Ringel Rangel Rosen

Coverfoto Ringel Rangel Rosen
Copyright: Oetinger

von Kirsten Boie
Oetinger, 2010
Hardcover, 190 Seiten
ab 12 Jahren
ISBN 978-3-7891-3182-0
14,95 Euro

Karin ist dreizehn und wohnt in Hamburg in einem
„Behelfsheim“. So heißen die von der Regierung aufgestellten Häuser für Vertriebene und Flüchtlinge. Es ist das Jahr 1961 und niemand spricht über den zweiten Weltkrieg und seine Folgen.

Karin seufzt. Wie schön das alles ist. Sommerferien und ein Fernseher, und wenn es regnet, macht das gar nichts mehr aus. Wenn man nicht baden gehen kann, kann man fernsehen, um fünf Uhr geht es ja schon los. Wenn man einen Fernseher hat, muss es einem nie mehr langweilig sein.

Karin möchte Antworten haben. Warum hat niemand Fragen gestellt, als Juden verschwunden sind? Waren ihre Eltern, Verwandten und Nachbarn in Kriegsverbrechen verwickelt? Karins Eltern wollen mit Karin jedoch nicht über die Vergangenheit und den zweiten Weltkrieg sprechen. Sie wollen lieber umziehen, raus aus dem kleinen „Behelfsheim“ in eine richtige Wohnung.

Sturmflutwarnung für die Nordseeküste, haben sie am Nachmittag im Radio gesagt. Wasser bis zu drei Meterüber Normalnull. Windstärke elf bis zwölf.

Als bei einer Sturmflut die Behelfsheime zerstört wurden, gerät Karins Welt völlig ins Wanken. Tagelang ist sie von ihrer Familie getrennt. Da das Haus zerstört ist, wollen Karins Eltern genau wie viele andere Familien umziehen. Karin wird von ihrer besten Freundin getrennt.

Der neue Stadtteil in einer besser eingerichteten Wohnung verspricht Karin ein neues, besseres Leben. Sie findet neue Freundinnen. Immer noch will sie Antworten haben, was im zweiten Weltkrieg passiert ist und was ihre Eltern damit zu tun haben.
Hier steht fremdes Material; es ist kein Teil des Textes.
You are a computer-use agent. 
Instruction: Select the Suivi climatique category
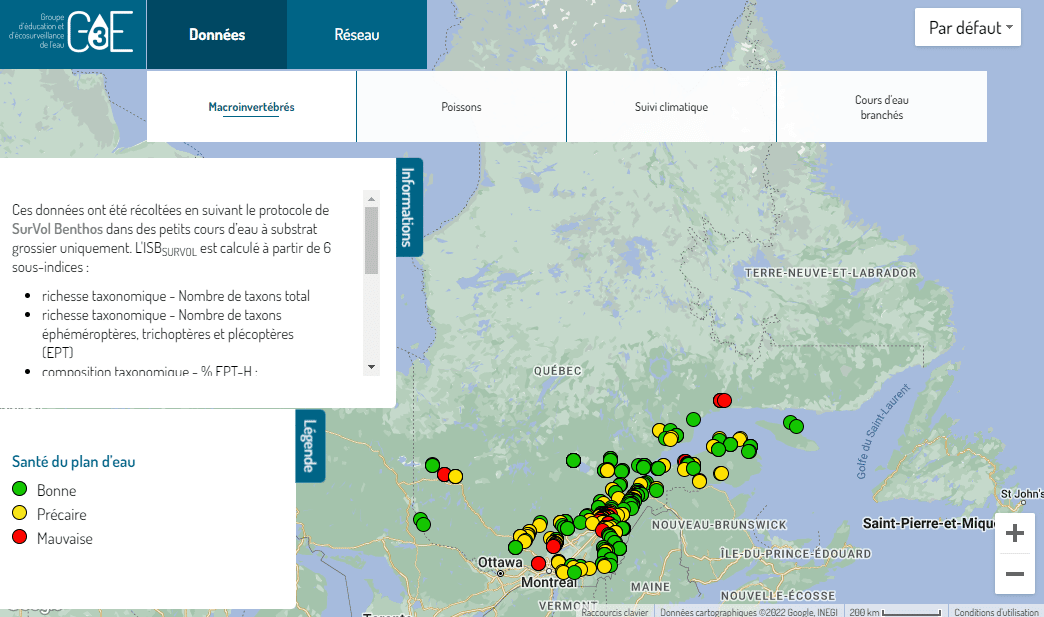click(671, 107)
Mir gefällt an diesem Buch besonders, dass viele Dinge tatsächlich passiert sind, die Karin erlebt. Eine Sturmflut hat 1962 tatsächlich Stadtteile von Hamburg zerstört und viele Menschen sind danach umgezogen.
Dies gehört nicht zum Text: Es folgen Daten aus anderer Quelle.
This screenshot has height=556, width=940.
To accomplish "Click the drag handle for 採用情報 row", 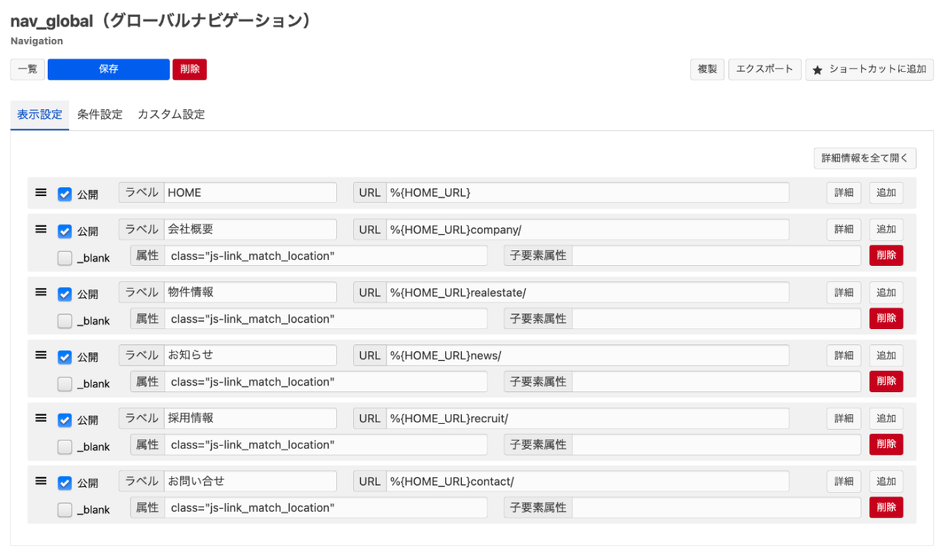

Ich empfehle dir das Buch, wenn du etwas über die Zeit nach dem zweiten Weltkrieg wissen möchtest. Jedoch solltest du schon einige Dinge über diese Zeit wissen, damit du das Buch gut verstehst. Ich hätte mir ein Glossar oder ein Nachwort gewünscht, welches einige Dinge zu diesem Buch und auch die verwendeten altmodischen Begriffe erklärt.